Once the line with "The width and" is reached, output it and every line after it, exactly, through the end of the records below. Pictures are skipped.

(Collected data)
§ §
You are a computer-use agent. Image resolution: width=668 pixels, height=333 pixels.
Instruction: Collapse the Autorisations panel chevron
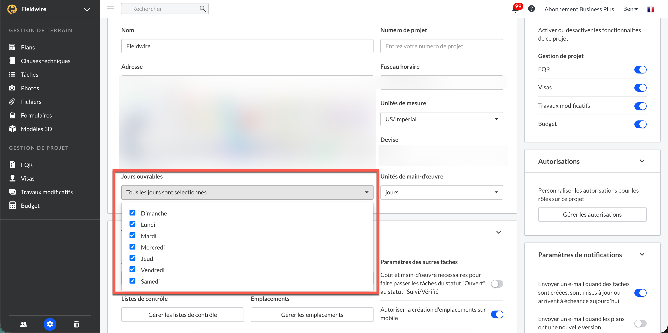pyautogui.click(x=642, y=161)
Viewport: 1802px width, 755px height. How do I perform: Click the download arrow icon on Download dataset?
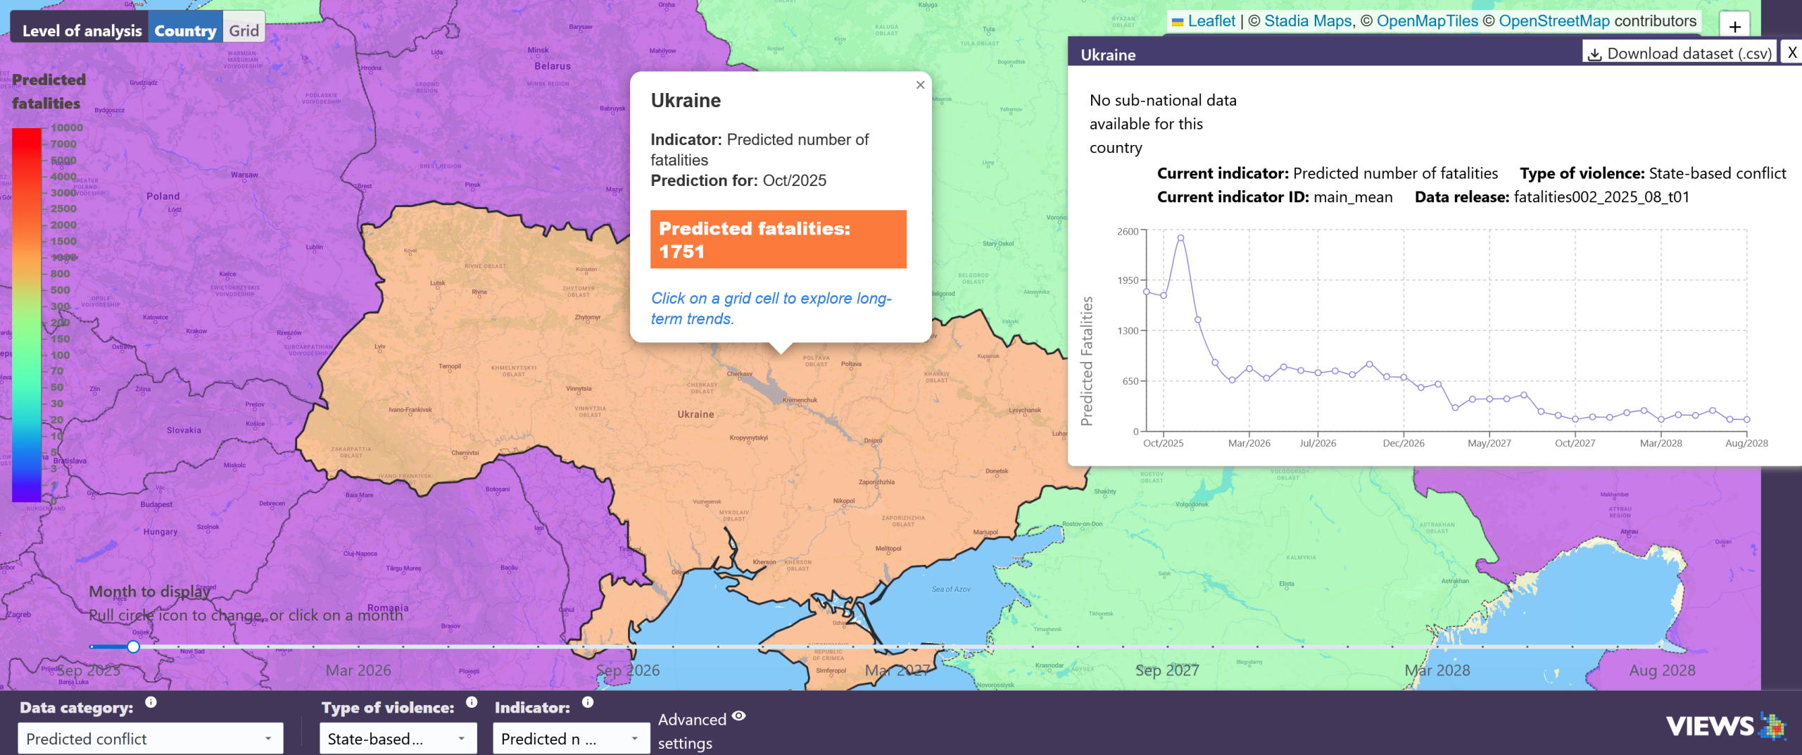[x=1596, y=53]
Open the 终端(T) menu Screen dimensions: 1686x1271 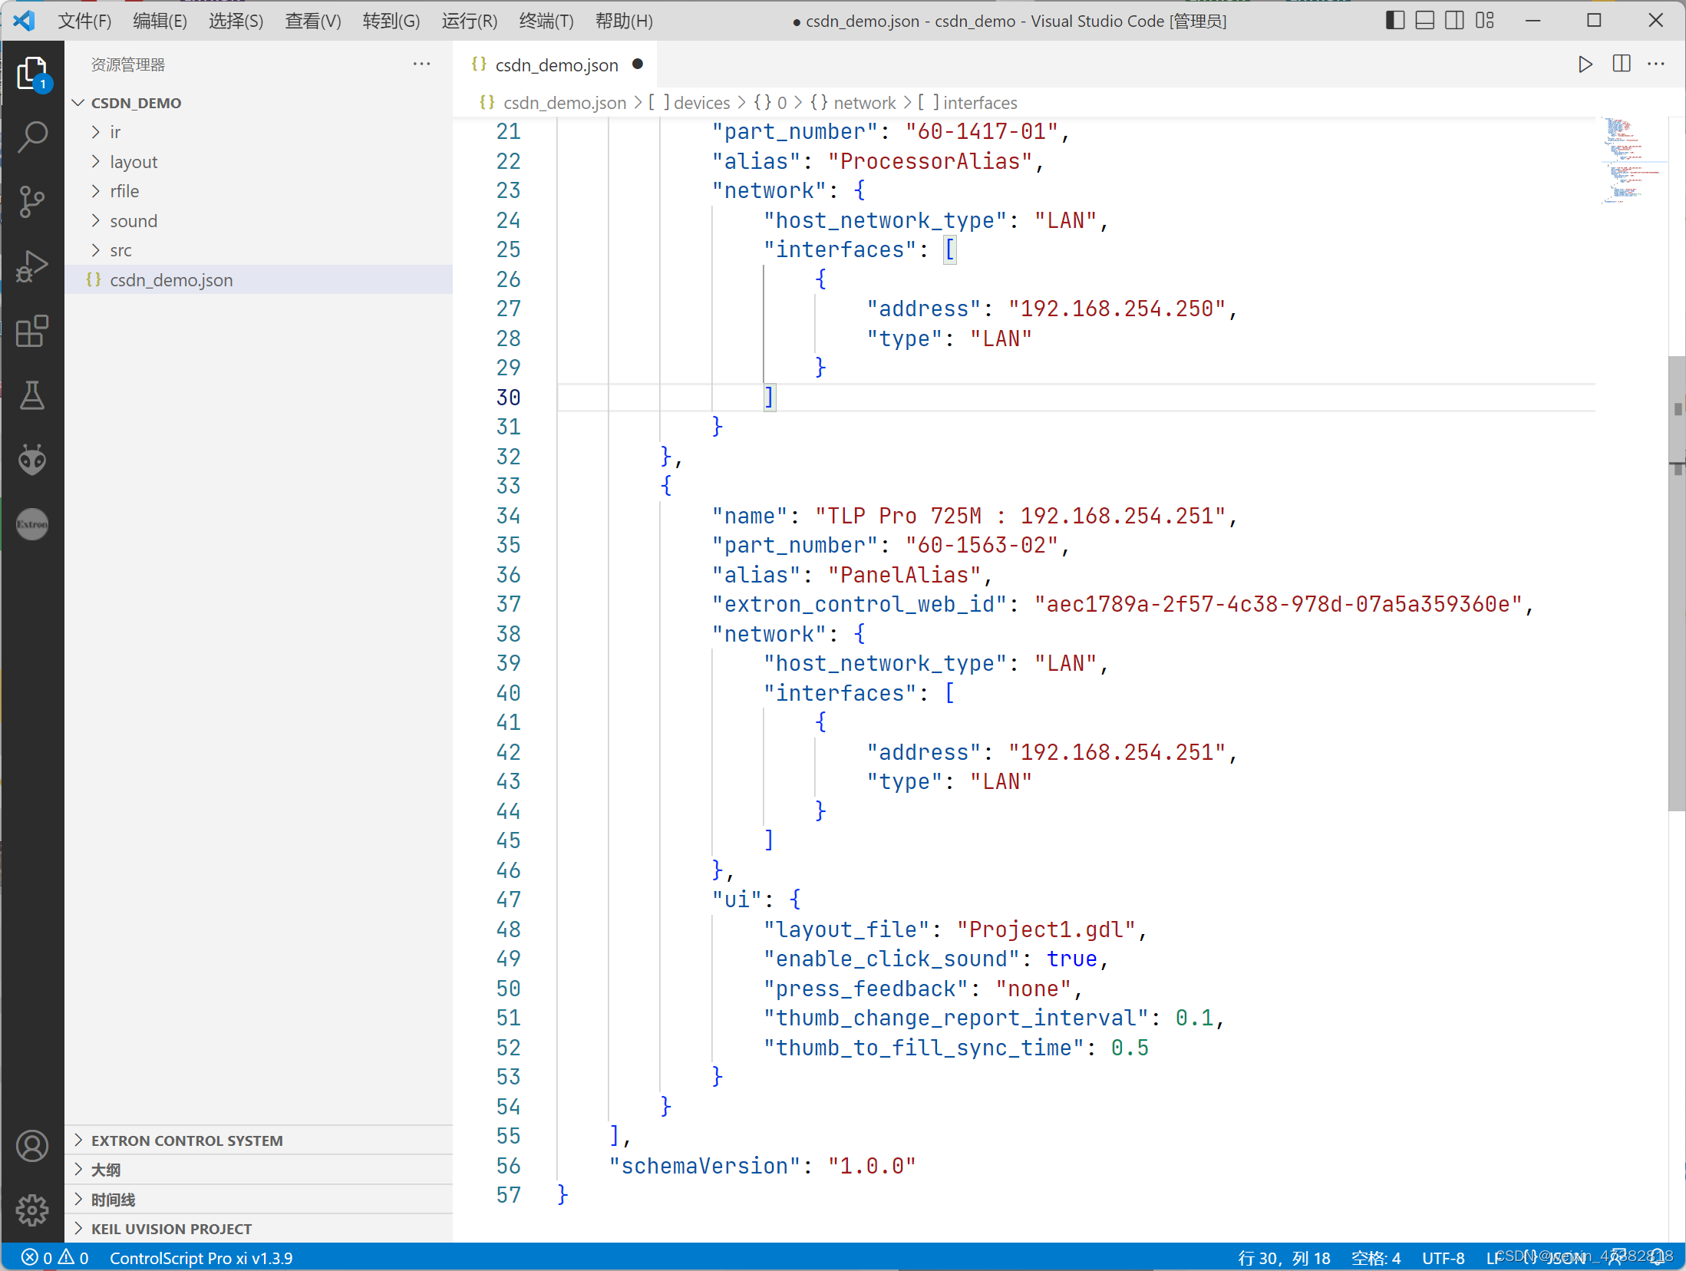point(546,21)
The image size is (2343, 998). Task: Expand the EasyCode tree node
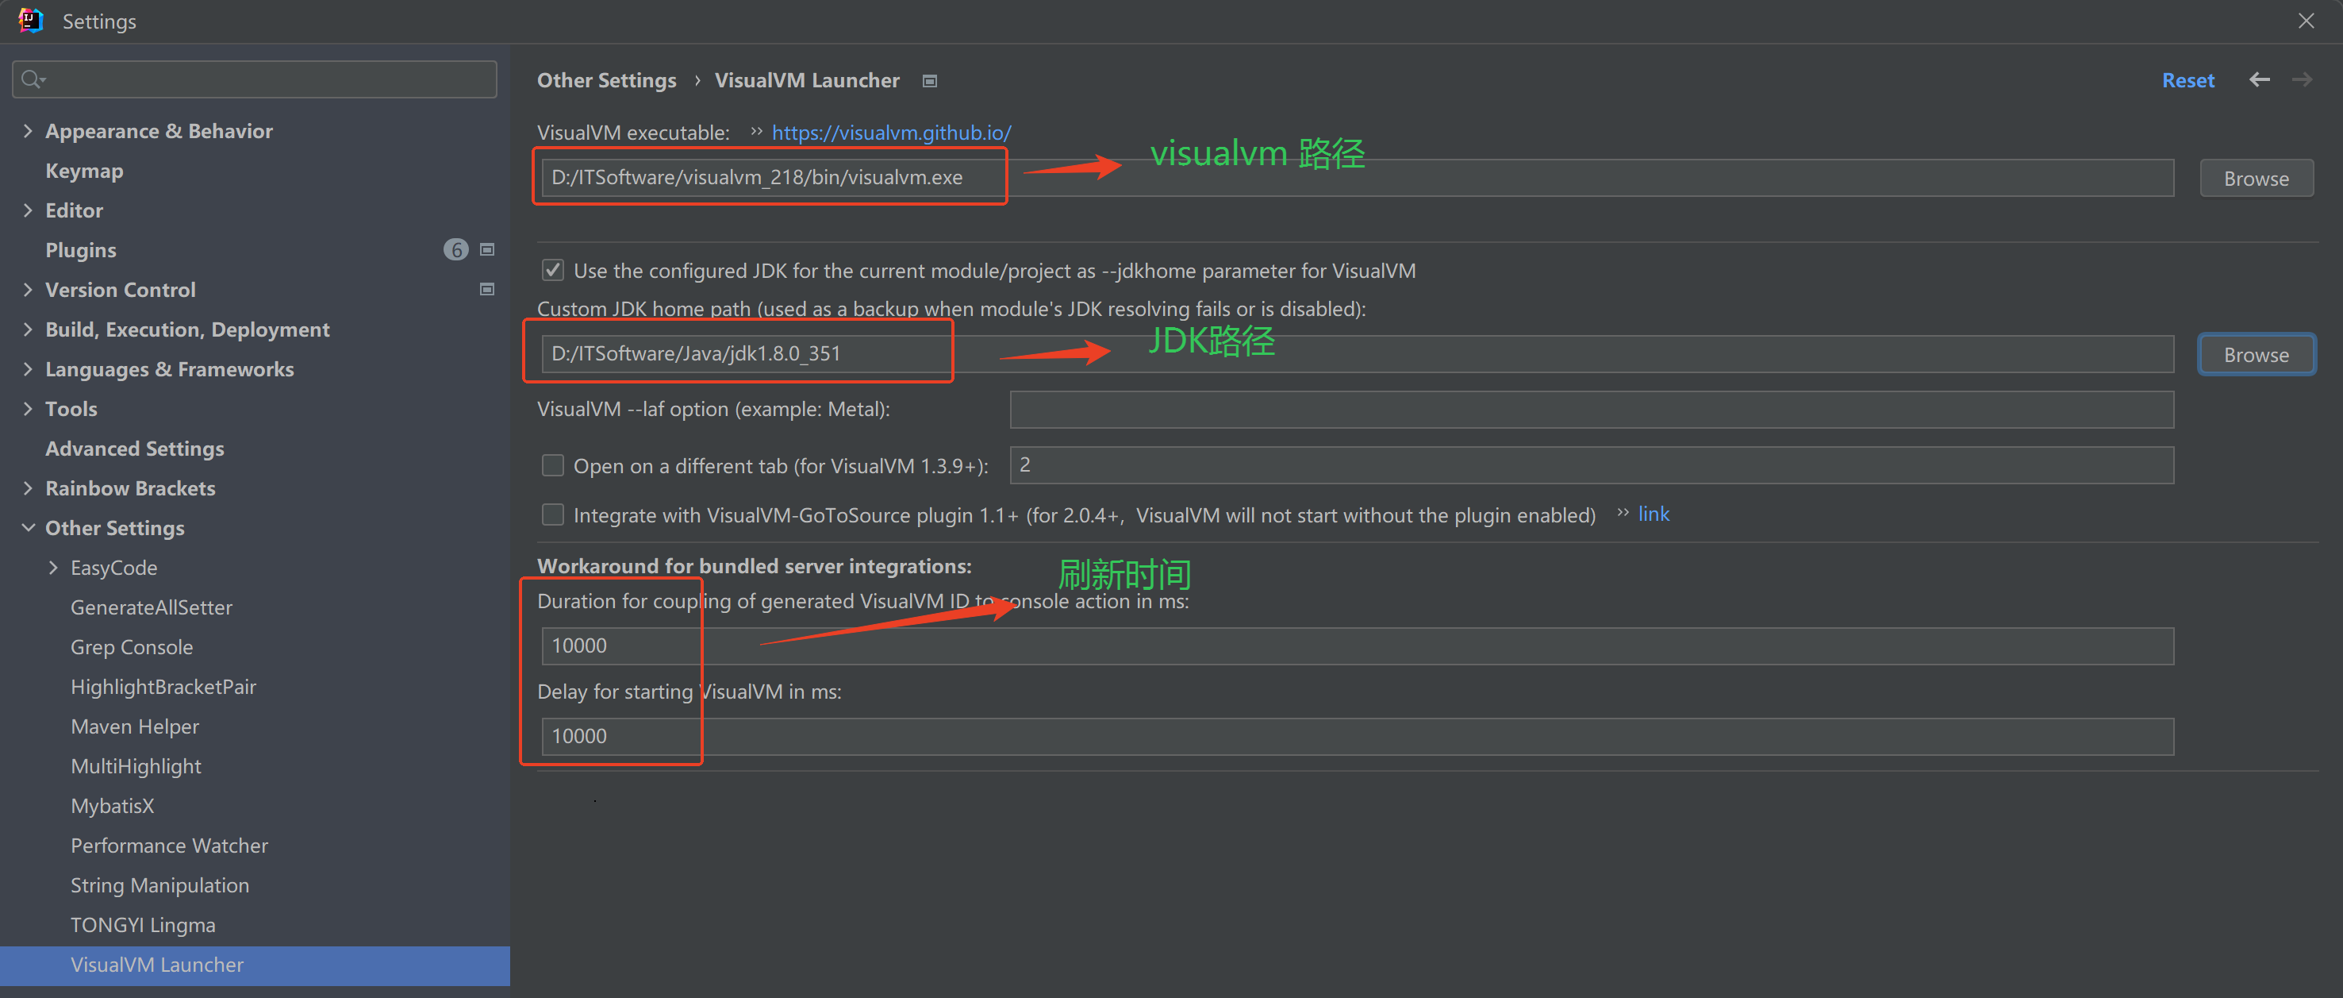[54, 567]
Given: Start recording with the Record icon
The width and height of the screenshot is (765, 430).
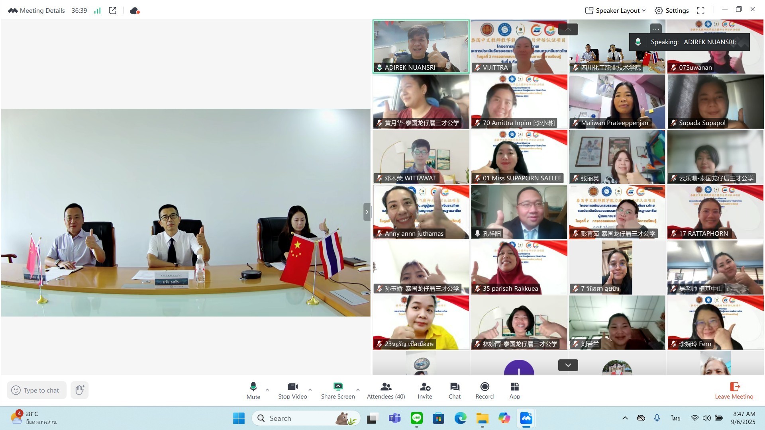Looking at the screenshot, I should [x=485, y=387].
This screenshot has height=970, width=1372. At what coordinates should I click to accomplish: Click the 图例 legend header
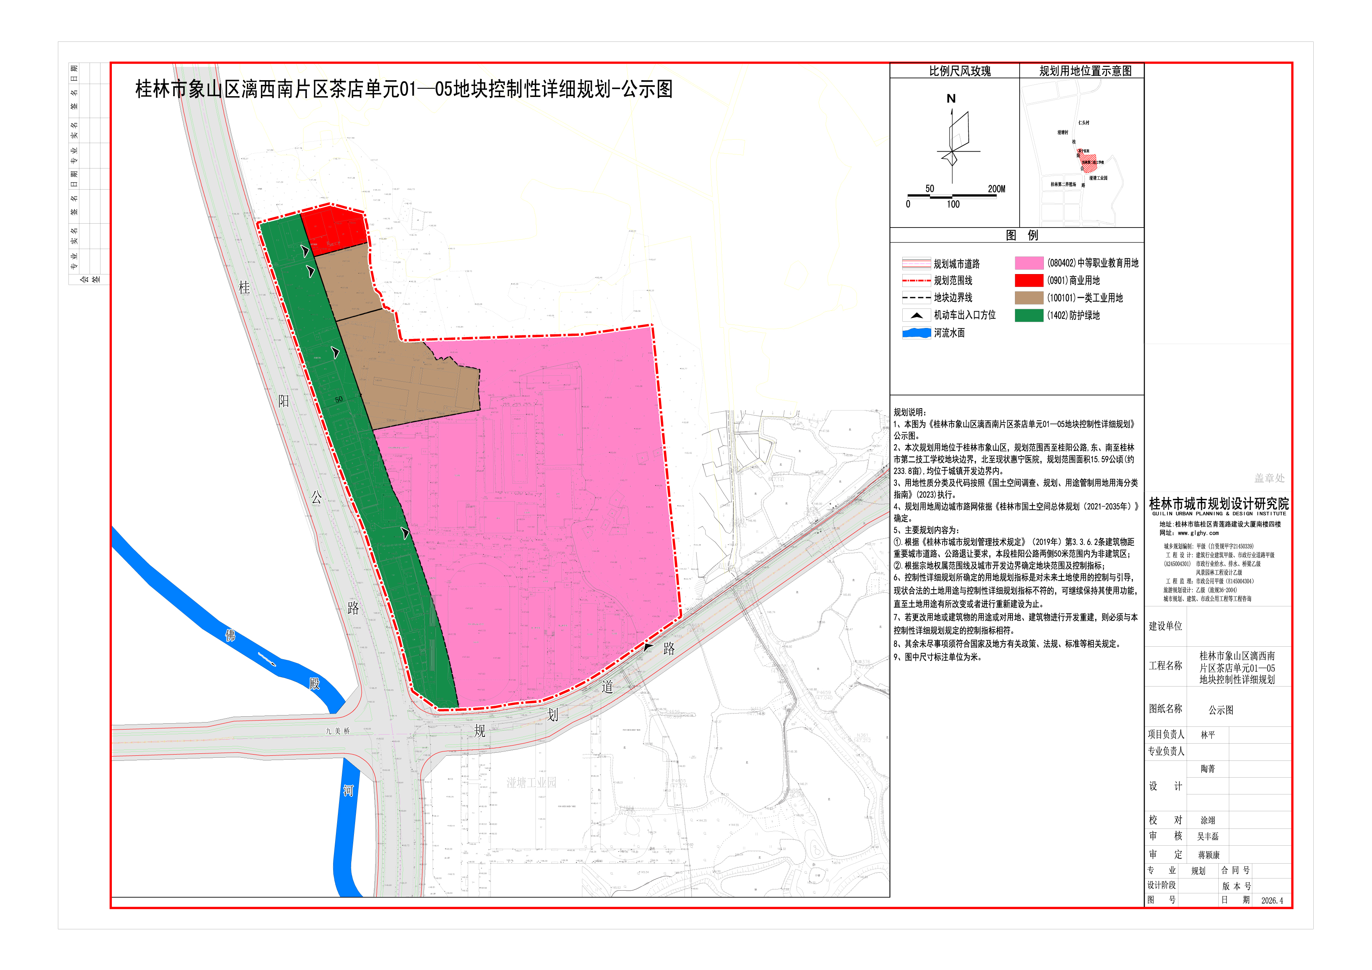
§ §
→ **Solution for this task**:
The width and height of the screenshot is (765, 430).
Looking at the screenshot, I should [x=485, y=387].
This screenshot has height=970, width=1372. At what coordinates should I click to accomplish: Click the 图例 legend header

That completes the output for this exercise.